2015-10-06

Nuit Blanche 2015 and chinese food

Another year, another Nuit Blanche.
Another Nuit Blanche, another set of adventures.
Another set of adventures; a time to remember... and forget about proper sleep schedules.

I still haven't fully recovered from this year's white night. After spending a few weeks readjusting my sleep schedule, I now find that it is scrambled once again.
Sleep, insomnia, dreams; they've always been recurring themes on this blog, have they not? And so I find that, once again, I must make every effort to normalize after the unavoidable sleep disruption that Nuit Blanche inherently causes.

What I've taken to doing is a cold shower. Every. Morning. Okay, so I can't really call it a cold shower because it's not entirely all cold. But I make sure to have at least 10 seconds of icy cold water flow down so that I can zap the slumber (or lack thereof) out of me. It works quite well at changing my mindset. All the anxious and depressive thoughts that stay captive in my bedroom seem to trickle away when the water hits my skin.

My feelings of inadequacy, of a creative mind burned off by the toils of daily life also seem to momentarily disappear. Just thinking about today's cold shower helps me with the writing I'm doing here as well.

So Nuit Blanche was actually fantastic. I went with a rather large group (for once) and I managed to stick to the group all night. The lot of us ate a delicious but incredibly frustrating meal (and not because of the food, because it was awesome) at a Chinese restaurant downtown. My sister, her roommate, three québécois folk, a British psychologist and her local Torontonian friend, and finally, myself. The reason for the frustration was not what I anticipated: the issue was that two people in the group ordered just like everyone else, and one of them did not get what they ordered and the second just... didn't get anything at all. It took 30 min (we had to run the clock eventually; it was getting ridiculous!) after we were all served for the last guy to get his food, by which time we were all done. So it sucked for him. As for me, my hot pot chicken/ginger/onion dish was really amazing. And quite paleo. And although I can't be 100% sure that there was no gluten in the food, being with newfound friends was enough to make me forget all the trouble of eating like a hunter-gatherer in a modern world.

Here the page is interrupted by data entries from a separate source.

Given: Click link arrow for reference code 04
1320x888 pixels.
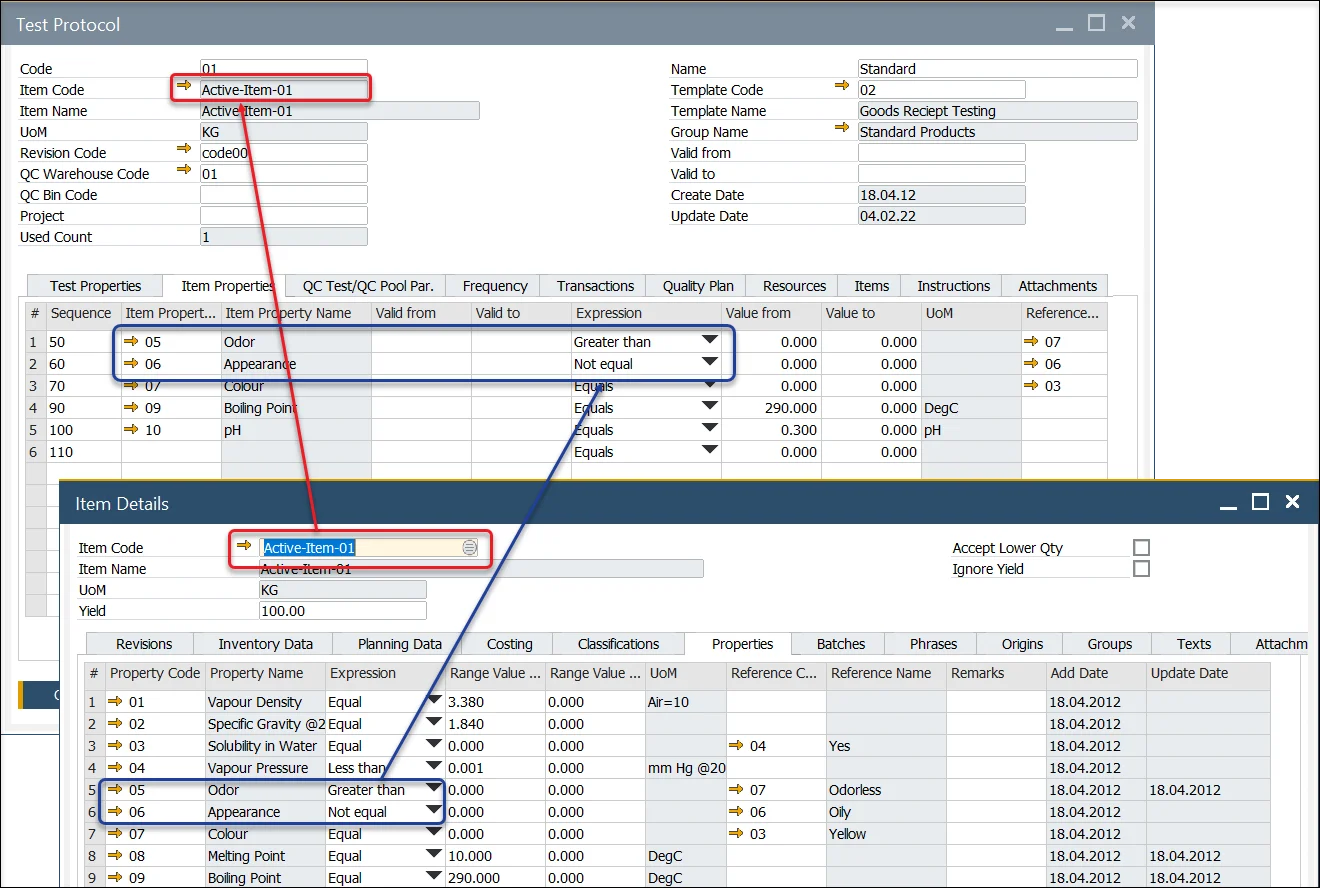Looking at the screenshot, I should coord(737,746).
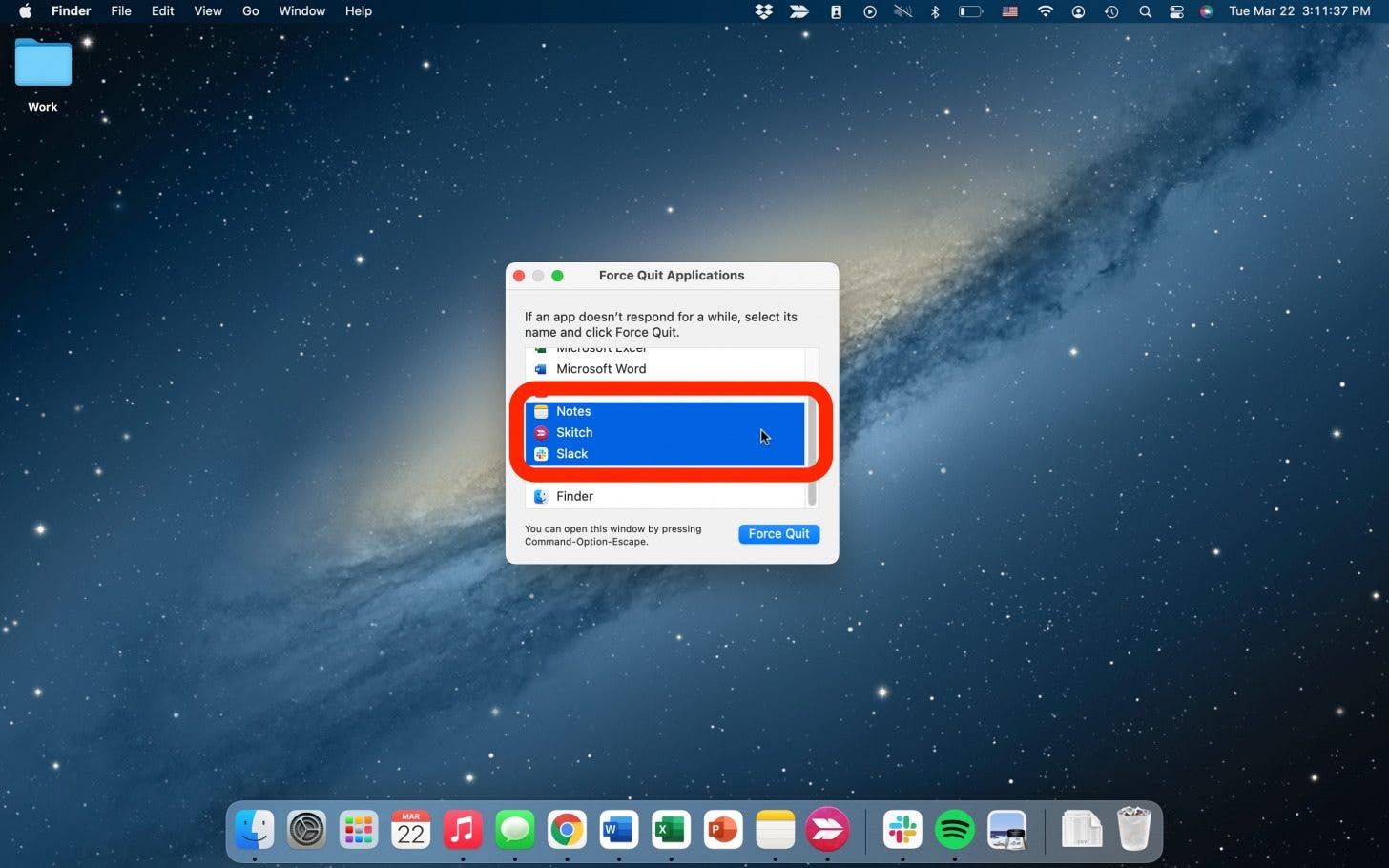
Task: Open System Preferences from the Dock
Action: [307, 830]
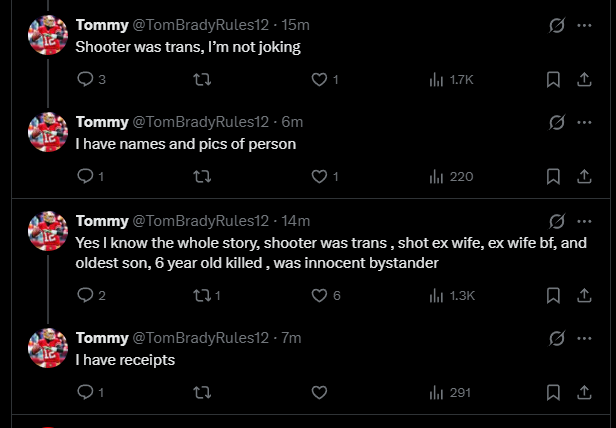Open more options on the 14m tweet
This screenshot has height=428, width=616.
pos(584,220)
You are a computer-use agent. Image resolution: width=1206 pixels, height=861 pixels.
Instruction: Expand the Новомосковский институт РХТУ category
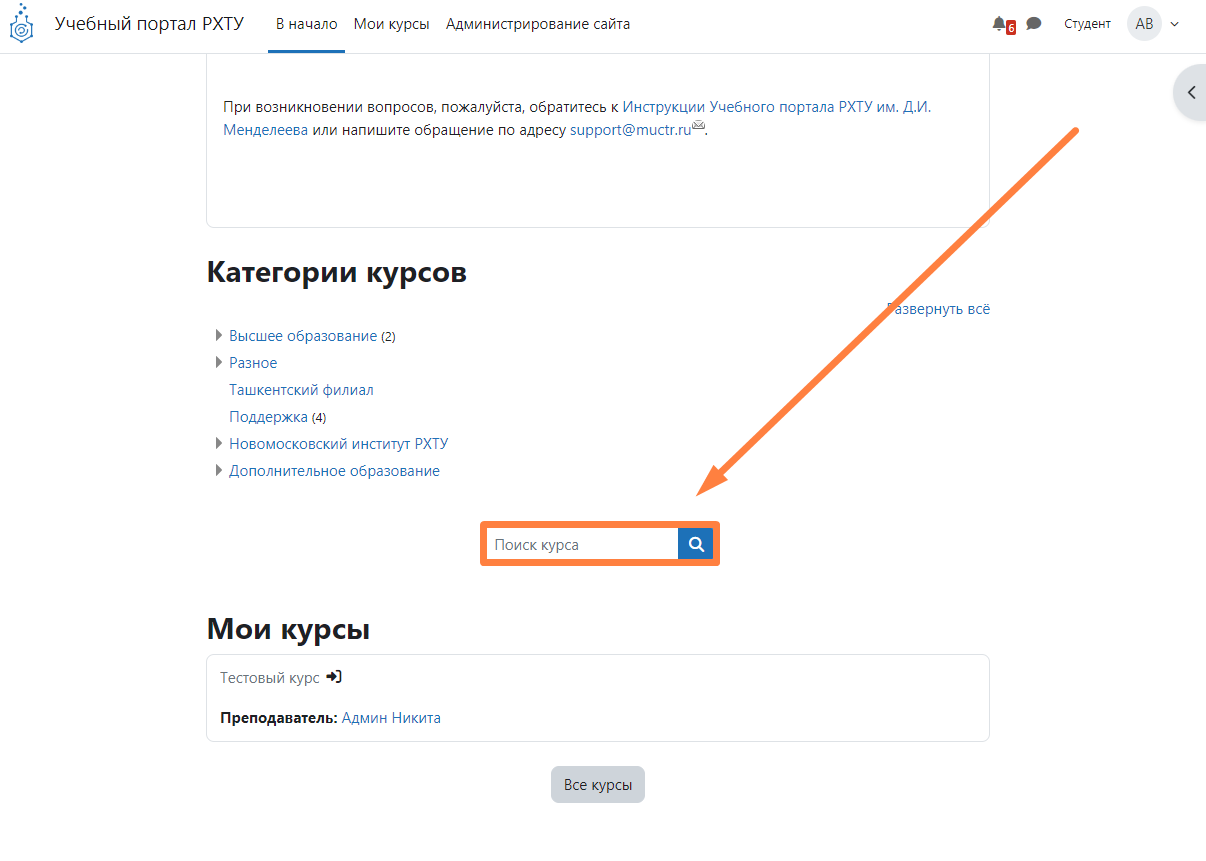[x=219, y=444]
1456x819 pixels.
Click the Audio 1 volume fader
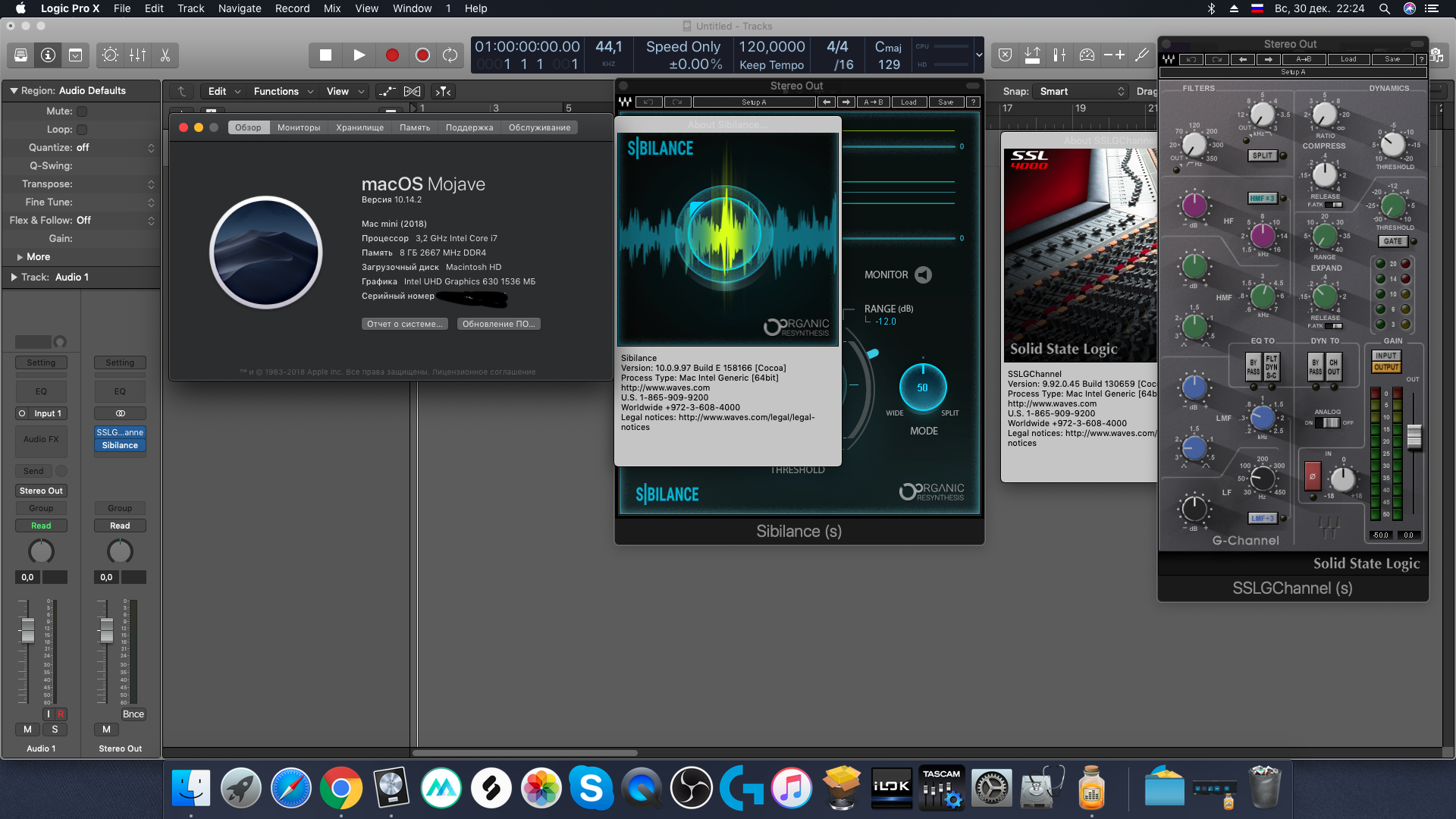(27, 629)
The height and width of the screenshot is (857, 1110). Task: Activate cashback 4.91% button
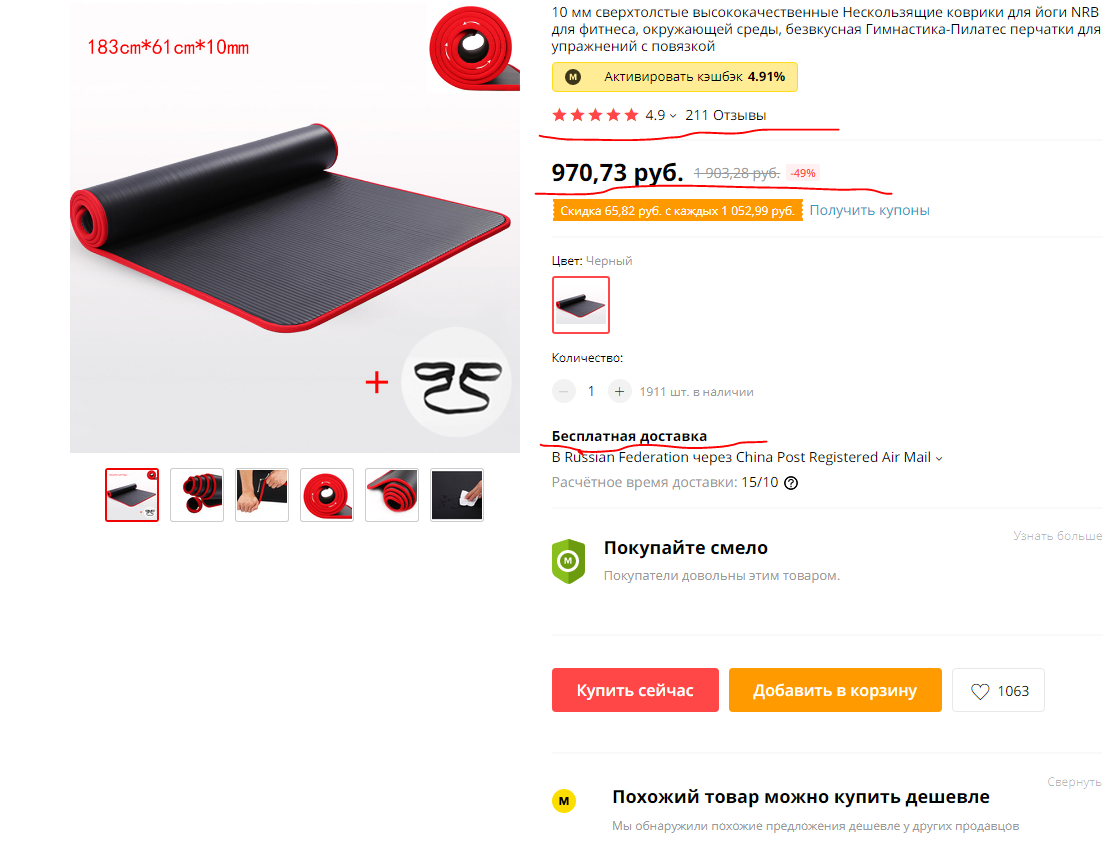tap(675, 77)
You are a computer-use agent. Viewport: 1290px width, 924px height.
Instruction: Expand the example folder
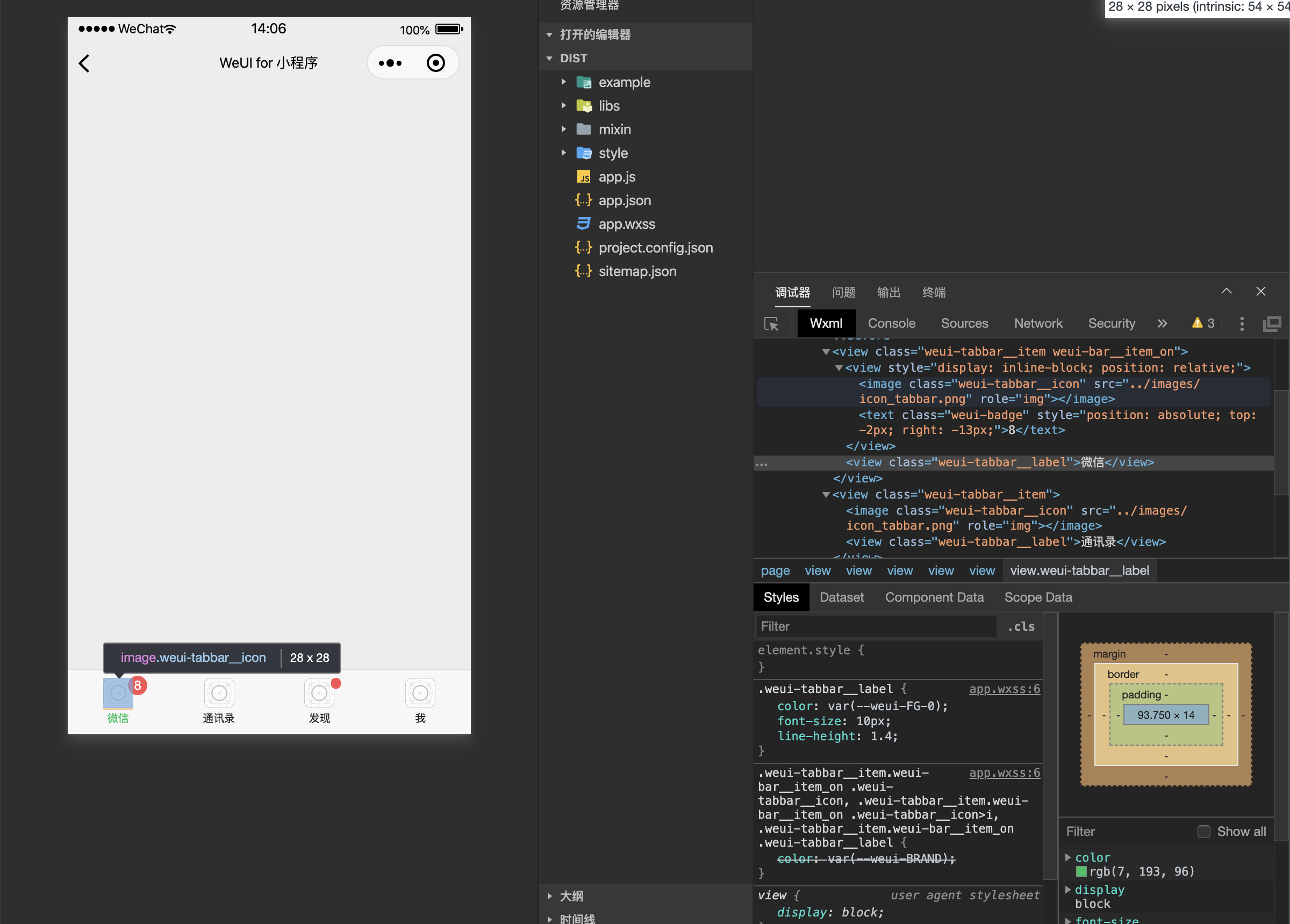[624, 82]
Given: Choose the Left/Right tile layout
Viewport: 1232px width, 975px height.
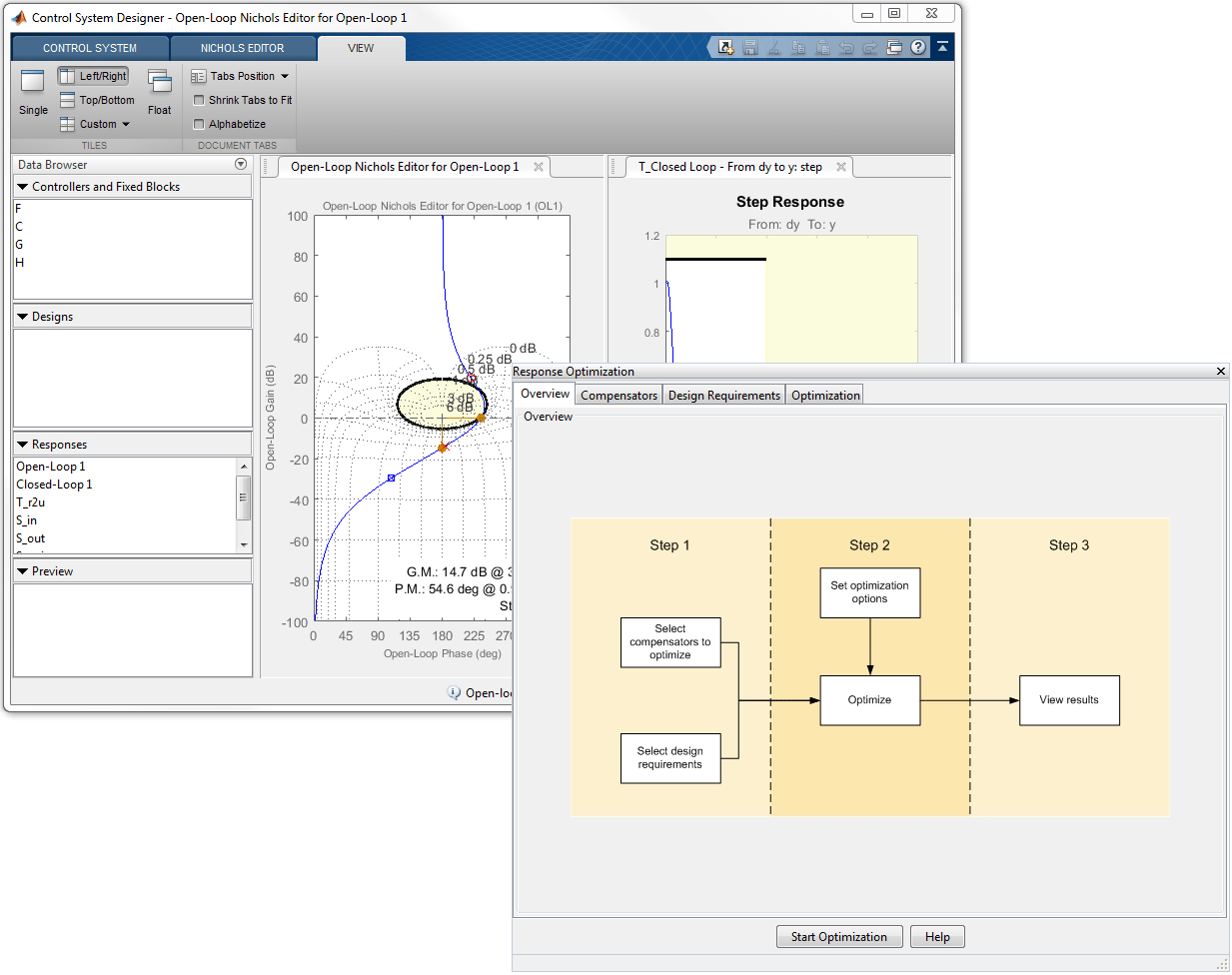Looking at the screenshot, I should click(93, 76).
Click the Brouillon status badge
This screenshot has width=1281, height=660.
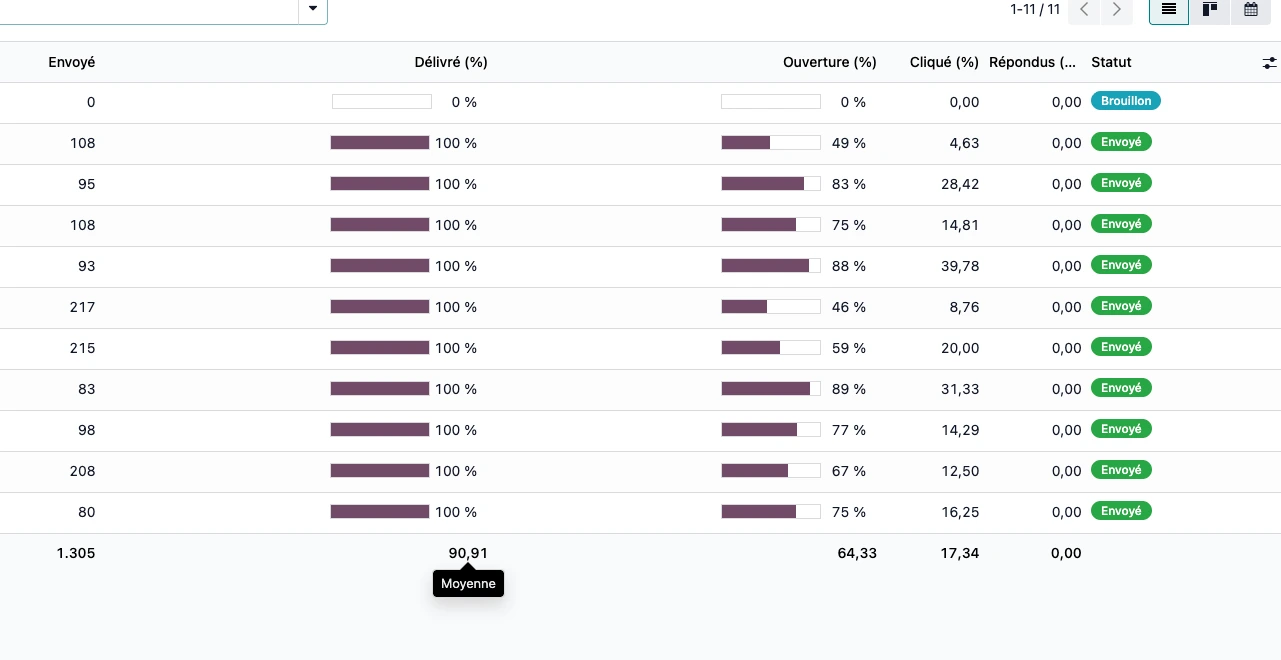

Not many pictures to share (my beautiful camera-phone is now but a broken remnant of its former self), but some highlights include:
  • A white bubble not unlike the ROM's/Science Centre's planetarium projecting natural disasters and a scrolling marquee counting the dead. Very powerful, very intense, very unforgiving.
  • A trade-in centre where I traded in one of the lanterns hanging around my neck for a handmade candlestick holder. I think the idea was to make a meaningful connection between denizens of the Western world and denizens of more (economically) impoverished countries such as Colombia.
  • A voting both where you had to choose between YES for abolishing borders or NO for keeping borders. It was a really ambiguous question... and I voted no. I still wonder why I voted no. So it was a great exhibit, because it stimulated discussion in our group.
  • My personal favourite: A rickety-floating-metal-monkey-dome-cage contraption that was shaped like a doughnut and which made ominous sounds as it was buoyed up on the edge of Lake Ontario
I will make a last commentary here. I don't understand why people feel the need to get absolutely trashed during Nuit Blanche. It's such a shame. There's so much to do! But I get it. It's a pretty special night and I admit that I smiled a couple times at some of the shenanigans that the drinkers were up to.
But the fight I witnessed on the Yonge line at 3 am was NOT cool, and it got to me that a crowd was encouraging two young men to fight in the middle of a subway.

Still, I am looking forward to next year. Maybe my phone will magically fix itself and I'll have a couple o' cool pictures to share. For now, my words will have to do.